Diffusive and convective transport of proteins in fibrin gels

The human body is a composite of billions of cells within three-dimensional extracellular matrices (ECM) organized into tissues and organs. Mass transport of proteins within the extracellular matrix is required to provide communication signals for growth, maintenance, and repair. These same proteins are exploited by tissue engineers to treat disease and assist wound healing. In vivo studies have demonstrated the significance of the ECM on the transport of proteins, but mass transport has not been systematically studied within tissue ECM. In this thesis, experimental methods are developed to measure protein transport rates in a model ECM and the results are compared with mathematical models to systematically study transport of proteins in biological gels.; A system utilizing fluorescence microscopy was built to measure one-dimensional concentration profiles of proteins in three dimensional fibrin gels.
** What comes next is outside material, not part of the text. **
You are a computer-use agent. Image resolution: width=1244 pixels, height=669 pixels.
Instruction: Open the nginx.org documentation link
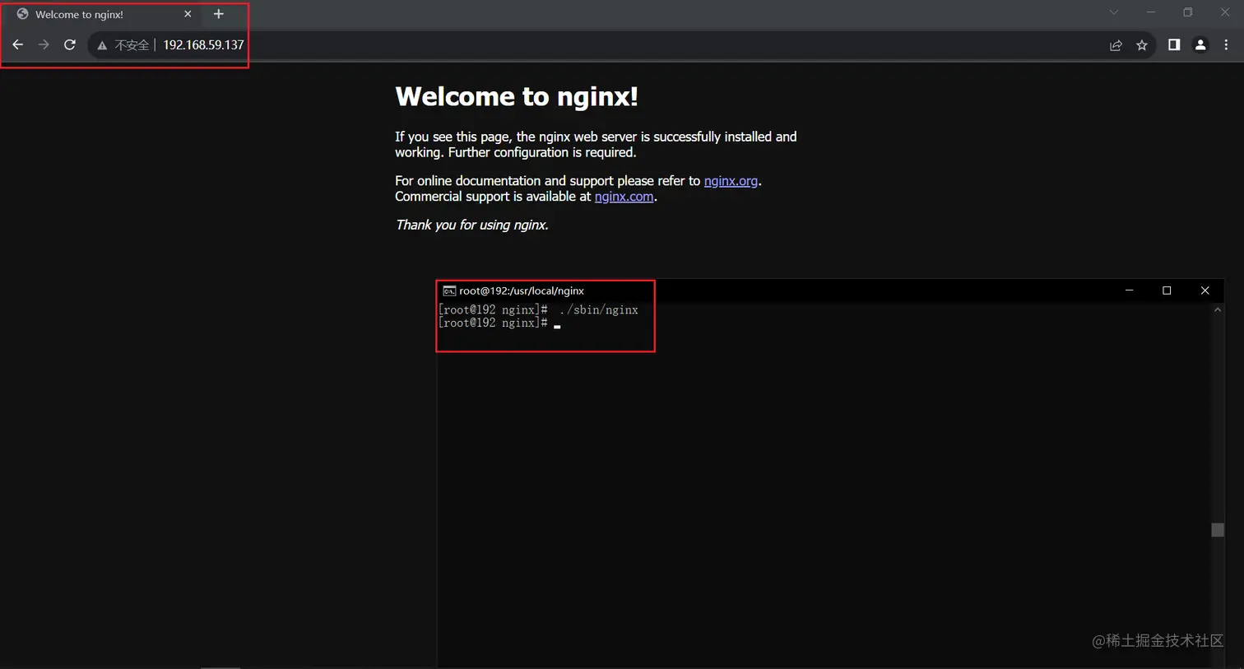click(x=731, y=180)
The profiles of insulin-like growth factor I, a protein hormone in wound healing, diffusing into fibrin were reconciled with a similarity solution to a Fick diffusion model to calculate a diffusion coefficient of 1.55*10-6+/-0.155*10 -6cm2/s. A porous membrane supporting the fibrin gel interface produced gels with stable microstructures as evident by the elimination of gel hysteresis. The Darcy permeability (hydrodynamic permeability) of the gels under physiological salt conditions was determined to be 7.49*10 -10+/-1.65*10-10cm2. The broadening of a pulse of ribonuclease, a model protein for mass transport studies, was quantified as it was convected through the fibrin gel. The pulse broadening data were analyzed using both the method of moments and a Laplace transform method to calculate dispersion coefficients and average liquid velocities inside and outside of the gel. An important result is that convection inside the gel causes a level of dispersion that is greater than predicted by molecular diffusion alone.; The methods for determining the diffusion coefficient and convective-diffusion parameters of proteins in gels that were developed could be applied in the future to more complicated matrices, for example, fibrin gels containing cells and hormone binding proteins.